I just read a great blog by Karen Boros on MinnPost at minneapolis-targets-backpagecom-ads-fight-against-juvenile-sex-trafficking about the efforts of the Minneapolis City Council to stop the Internet advertisements for juvenile prostitutes. Protected by the 1st Amendment, the web site, backpage.com has run ads for sexual activity. Through code words like “new in town,” they indicate to the buyers that the girls are juveniles but are available for sex for pay.
I have worked in Juvenile Court, as a lawyer, for over 12 years and have represented many young girls who are probably involved in the sex trade. For a variety of reasons, many girls run from their homes. On the street they are easy prey for pimps. Even if the girls are picked-up and sent temporarily to St. Joseph’s Shelter in south Minneapolis, it’s not a locked facility and the girls can run pretty easily.
It’s sad and difficult work for law enforcement to try and protect these girls. It certainly doesn’t help that a web site advertises how to find them. The web site defends itself by actually saying they are “providing a service” because law enforcement can track the johns through their emails and purchases on line!
When I started practicing law as a Public Defender, many of my cases involved representing young girls (over 18) charged with prostitution. Most were lost, not too smart, and desperate. The johns got off completely.
Since then, both federal and state law in Minnesota have changed all that. Juvenile prostitutes are now considered victims by law and are not prosecuted. This may not sound like much, but it’s a big deal because it changes the entire focus of law enforcement. Many non-governmental groups operate to find these victims and offer them shelter and an escape from the life of a prostitute.
To give you an example of how sad these situations can be, I’ll relate the story of a young, female client I defended years ago. She was 18, had just arrived in Minneapolis from a rural Minnesota area, and didn’t have much money. She turned to prostitution. At that time, they were arrested as “criminals.” An undercover male cop picked her up in his unmarked car and, as he drove directly to the police station, asked what she was doing. The girl immediately said she was looking for sex for money. It took just about the same time to drive her to jail as it did to get the words out of her.
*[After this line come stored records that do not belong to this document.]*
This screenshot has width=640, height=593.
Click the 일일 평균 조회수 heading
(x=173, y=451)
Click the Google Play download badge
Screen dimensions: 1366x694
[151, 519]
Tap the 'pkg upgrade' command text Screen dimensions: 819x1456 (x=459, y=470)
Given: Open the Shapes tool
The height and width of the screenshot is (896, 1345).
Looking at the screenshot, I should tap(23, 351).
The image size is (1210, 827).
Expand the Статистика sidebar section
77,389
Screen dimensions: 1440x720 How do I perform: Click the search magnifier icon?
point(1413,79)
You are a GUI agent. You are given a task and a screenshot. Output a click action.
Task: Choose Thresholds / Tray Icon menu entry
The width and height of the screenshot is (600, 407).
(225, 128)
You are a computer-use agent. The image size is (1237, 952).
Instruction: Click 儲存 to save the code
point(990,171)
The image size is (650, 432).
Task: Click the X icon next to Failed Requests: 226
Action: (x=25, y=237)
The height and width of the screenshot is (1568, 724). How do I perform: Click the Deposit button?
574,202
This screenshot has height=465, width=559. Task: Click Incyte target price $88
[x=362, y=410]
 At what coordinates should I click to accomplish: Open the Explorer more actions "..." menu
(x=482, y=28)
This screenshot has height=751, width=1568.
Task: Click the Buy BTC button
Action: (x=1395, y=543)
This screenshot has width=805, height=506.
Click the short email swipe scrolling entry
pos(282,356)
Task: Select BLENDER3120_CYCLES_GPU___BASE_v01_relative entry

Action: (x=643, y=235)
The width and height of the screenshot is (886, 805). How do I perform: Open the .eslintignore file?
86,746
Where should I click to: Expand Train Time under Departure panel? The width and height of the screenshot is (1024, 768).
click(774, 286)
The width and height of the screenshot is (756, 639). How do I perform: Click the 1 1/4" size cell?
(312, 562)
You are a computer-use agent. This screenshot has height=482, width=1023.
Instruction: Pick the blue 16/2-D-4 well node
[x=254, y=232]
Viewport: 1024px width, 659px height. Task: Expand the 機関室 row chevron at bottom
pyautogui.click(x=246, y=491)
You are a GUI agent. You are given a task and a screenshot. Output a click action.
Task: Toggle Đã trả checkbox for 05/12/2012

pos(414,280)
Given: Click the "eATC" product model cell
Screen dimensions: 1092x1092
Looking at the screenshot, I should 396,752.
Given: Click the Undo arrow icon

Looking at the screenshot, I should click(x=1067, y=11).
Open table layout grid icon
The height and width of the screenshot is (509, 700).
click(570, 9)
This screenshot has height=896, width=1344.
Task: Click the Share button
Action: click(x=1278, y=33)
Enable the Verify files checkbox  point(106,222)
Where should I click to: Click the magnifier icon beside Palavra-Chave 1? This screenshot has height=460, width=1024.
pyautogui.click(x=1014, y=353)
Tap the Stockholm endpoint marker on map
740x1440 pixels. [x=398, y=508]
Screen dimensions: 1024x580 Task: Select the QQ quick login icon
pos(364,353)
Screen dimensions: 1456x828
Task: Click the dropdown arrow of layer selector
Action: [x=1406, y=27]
I represented her the next morning in court. She plead guilty and the judge released her on probation.
The very next morning, the same girl was in court, arrested again for prostitution. Not only that, she’d been on the same corner, the same undercover cop had picked her up, and he’d taken the same direct route to jail!!
Here’s the ending: The judge gave her the maximum sentence over my strenuous objections and sent the young girl to the workhouse. Without telling me, he called the workhouse the next day and ordered her released after she’d had some food, a good night’s sleep, and, hopefully, learned something.
Thank goodness, vulnerable juvenile girls are no longer considered criminals. It’s a huge step forward for everyone.